Размышляя, поперек воли своей, о детях «вождя и учителя», я всякий раз приношу покаяния другому учителю — ни в чем не повинному учителю математики, — которого я… А сам-то дожил чуть ли не до ста!
Старший сын Сталина тоже был пленен, как и мой старший сын. И тоже расстрелян в лагере… Но в немецком. Все-таки расстреляли враги! А того сына, младшего, в дневнике которого расписывался повелитель, сослали за кражу. Но не картофелин и капусты для «пира победы», а каких-то государственных сумм для пиршества собственных удовольствий. Он спился и сгинул… Сгинула и моя дочь. Она-то за что? За что-о?! «За что?» — это самый безответный вопрос. Но отделаться от него я не могу. Как и от «сравнений», навязанных мне сновидениями.
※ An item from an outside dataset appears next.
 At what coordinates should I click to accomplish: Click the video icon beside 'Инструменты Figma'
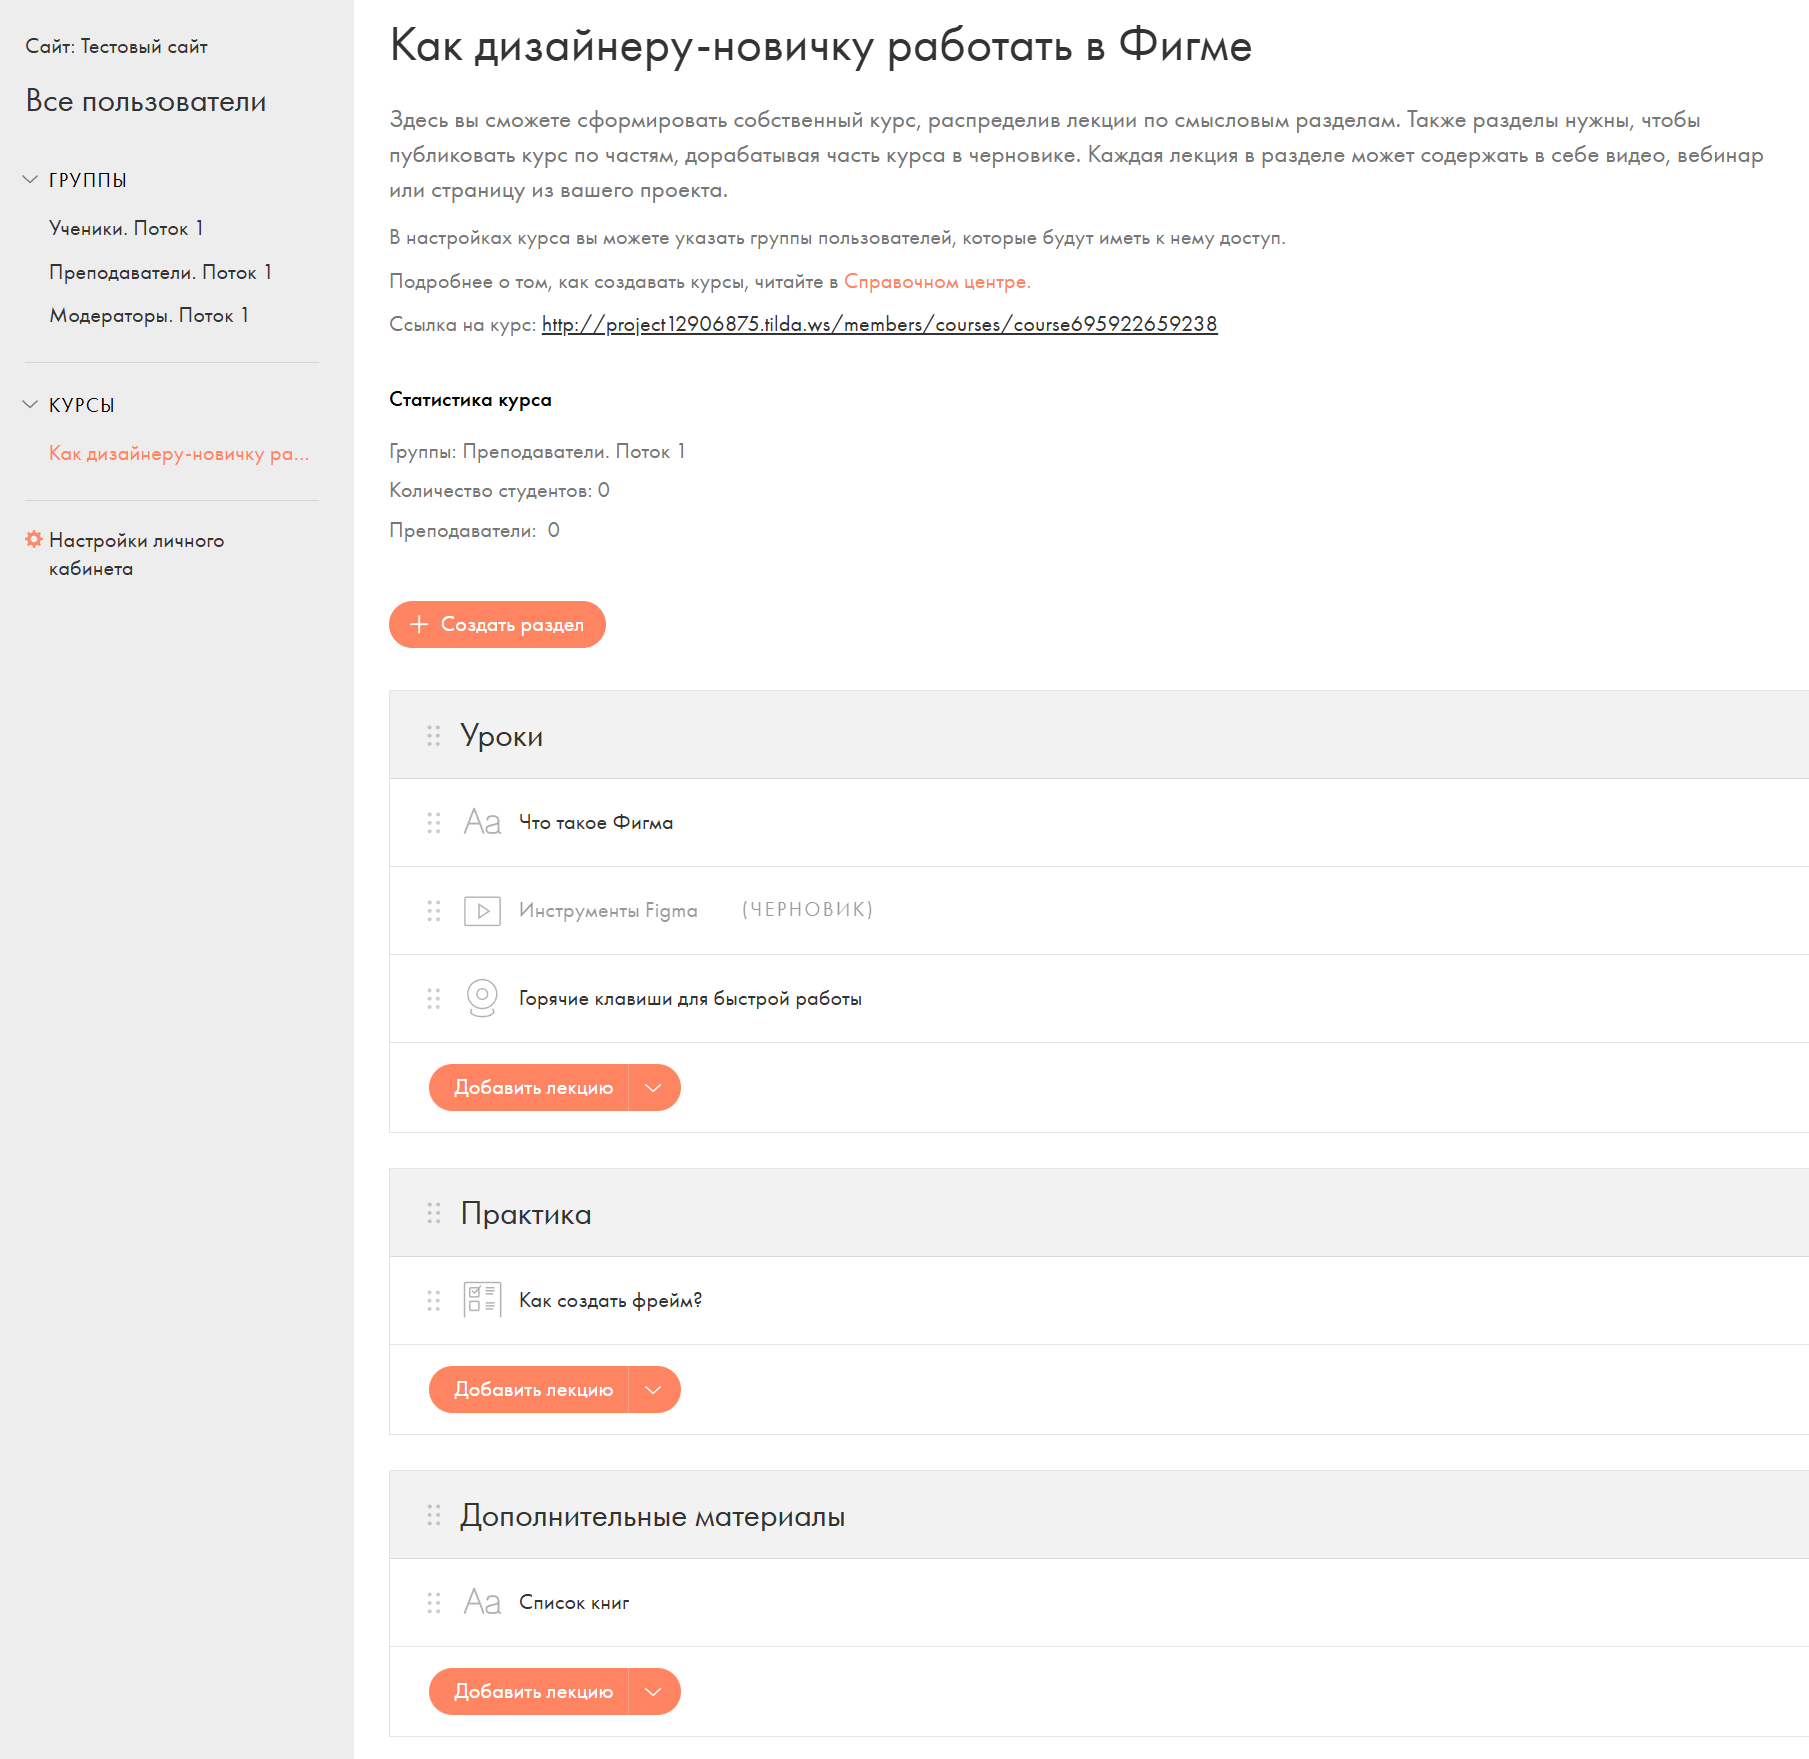[x=482, y=911]
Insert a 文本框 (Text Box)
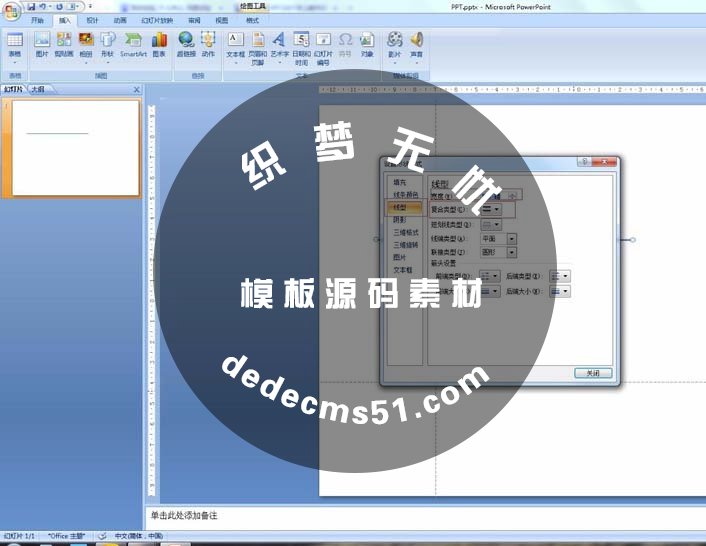706x546 pixels. [x=235, y=44]
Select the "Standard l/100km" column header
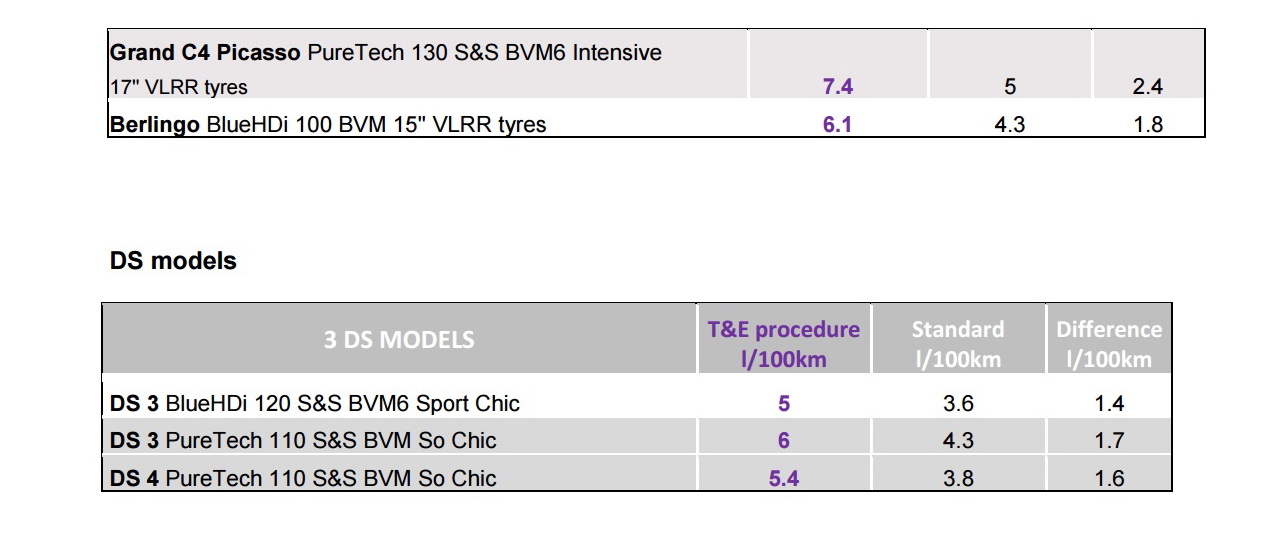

Дочь тирана заброшенно доживает свой век в католическом монастыре, в зарубежье, куда отец ее даже птицам пытался перекрыть путь. Разве она похожа на моего Гришу?
И все же… Судьбы детей его можно было бы считать карой. Можно было бы считать… Если б он любил их, несчастных своих сыновей, и дочь, закинутую в одиночество. Но он был единственным — единственным, думаю, во всей человеческой истории, — кто не любил никого. Единственным на века! На тысячелетия… А достался моим детям. И мне…
ЗАПОЗДАЛЫЕ ПОКАЯНИЯ
Из блокнота
Запоздалые раскаяния, быть может, подобны тем добрым намерениям, которыми «дорога в ад вымощена». И все же… Лучше поздно, чем никогда. Осознание вины — это в какой-то степени ее искупление.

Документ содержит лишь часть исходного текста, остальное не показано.